Phase of the trial: and design: Phase III study, open label, randomized, and active
controlled trial.
This study will have 3 stages: screening and recruitment of patients for 18 months, treatment
period for six months in corticosteroids plus CYC group and 9 months in Tacrolimus-RTX group,
and finally post-treatment follow-up period until to complete 24 months of follow-up since
initial treatment.
This study will compare the standard therapy for primary MN patients with nephrotic range
proteinuria (active control of steroids plus CYC) with a novel sequential therapy of
tacrolimus and RTX, an approach of potential high efficacy, low toxicity and more acceptable
safety profile.
PRIMARY AND SECONDARY ENDPOINTS/OUTCOME MEASURES
Primary end-point:
The proportion of patients reaching CR defined as a reduction of proteinuria since baseline
level to a value equal or lower than 0.5 g/24 h proteinuria plus stable renal function (eGFR
≥ 45 ml/min/1.73m2) or PR defined as a reduction of proteinuria since baseline level to a
value less than 3.5 g/24 h and 50% lower than baseline proteinuria plus stable renal function
(eGFR ≥ 45ml/min/1.73m2) at 24 months of study treatment.
Secondary end-points
- The proportion of patients with Limited response (LR) defined as a reduction of
proteinuria since baseline level > 50% but to a value > 3.5g/24 h. at 12, 18 and 24
months of study treatment..
- The number of patients with an increase ≥ 50% of serum creatinine (SCr) from baseline at
12, 18 and 24 months (end of the follow-up).

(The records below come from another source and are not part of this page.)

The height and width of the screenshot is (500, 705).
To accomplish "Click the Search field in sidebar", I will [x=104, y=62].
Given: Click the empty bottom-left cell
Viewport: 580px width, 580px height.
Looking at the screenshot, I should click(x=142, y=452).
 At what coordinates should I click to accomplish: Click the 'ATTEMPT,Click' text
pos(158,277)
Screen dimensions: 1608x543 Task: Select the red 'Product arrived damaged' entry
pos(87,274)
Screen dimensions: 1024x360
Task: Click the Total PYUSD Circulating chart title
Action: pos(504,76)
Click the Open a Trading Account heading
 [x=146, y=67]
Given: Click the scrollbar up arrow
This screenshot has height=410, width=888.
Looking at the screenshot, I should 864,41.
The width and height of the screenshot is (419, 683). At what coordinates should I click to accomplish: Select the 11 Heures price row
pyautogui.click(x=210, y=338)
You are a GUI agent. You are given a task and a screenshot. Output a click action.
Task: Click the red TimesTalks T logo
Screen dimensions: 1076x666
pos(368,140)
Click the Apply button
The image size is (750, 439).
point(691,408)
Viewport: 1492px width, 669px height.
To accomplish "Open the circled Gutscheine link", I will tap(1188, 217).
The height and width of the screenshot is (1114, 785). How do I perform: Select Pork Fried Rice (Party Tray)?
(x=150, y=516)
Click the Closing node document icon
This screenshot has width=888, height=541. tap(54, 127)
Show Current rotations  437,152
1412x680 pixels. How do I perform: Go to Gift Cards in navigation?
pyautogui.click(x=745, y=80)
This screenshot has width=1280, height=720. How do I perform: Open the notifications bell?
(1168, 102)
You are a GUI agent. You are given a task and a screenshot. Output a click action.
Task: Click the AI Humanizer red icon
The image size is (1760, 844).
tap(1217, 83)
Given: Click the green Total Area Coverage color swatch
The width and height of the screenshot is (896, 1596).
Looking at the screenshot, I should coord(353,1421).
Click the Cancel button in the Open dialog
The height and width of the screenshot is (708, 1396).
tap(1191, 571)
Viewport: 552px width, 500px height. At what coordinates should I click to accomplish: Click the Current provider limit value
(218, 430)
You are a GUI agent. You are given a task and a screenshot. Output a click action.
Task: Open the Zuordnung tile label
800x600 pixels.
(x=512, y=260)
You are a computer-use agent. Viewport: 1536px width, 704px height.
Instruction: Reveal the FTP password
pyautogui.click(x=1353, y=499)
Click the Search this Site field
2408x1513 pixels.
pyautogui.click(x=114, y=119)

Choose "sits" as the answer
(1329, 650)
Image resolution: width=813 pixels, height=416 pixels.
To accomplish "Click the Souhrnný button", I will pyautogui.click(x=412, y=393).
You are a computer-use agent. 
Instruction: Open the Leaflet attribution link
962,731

- The time of renal survival (status free of increase ≥ 50% of baseline SCr) in both arms
overall after the study.
- The proportion of patients with preserved renal function (estimated GFR ≥ 60 ml/min) in
both treatment arms after the treatment period.
- The proportion of patients with relapse (defines as the reappearance of proteinuria >
3.5 gr/24h and at least 50% increase over the lowest baseline value in at least three
consecutive visits in those patients who previously presented a PR or CR) and the time
to relapse after the treatment period.
- Serum levels of anti-phospholipase A2 receptor antibodies (anti-PLA2R), before of
treatment and at 3, 6, 9, 12, 18 and 24 months of study, in both treatment arms.
- The proportion of patient with drug-related adverse events and serious adverse events.
STUDY POPULATION
Patients with biopsy-proven idiopathic or primary membranous nephropathy with nephrotic
proteinuria and normal or slight decrease of renal function will be enrolled.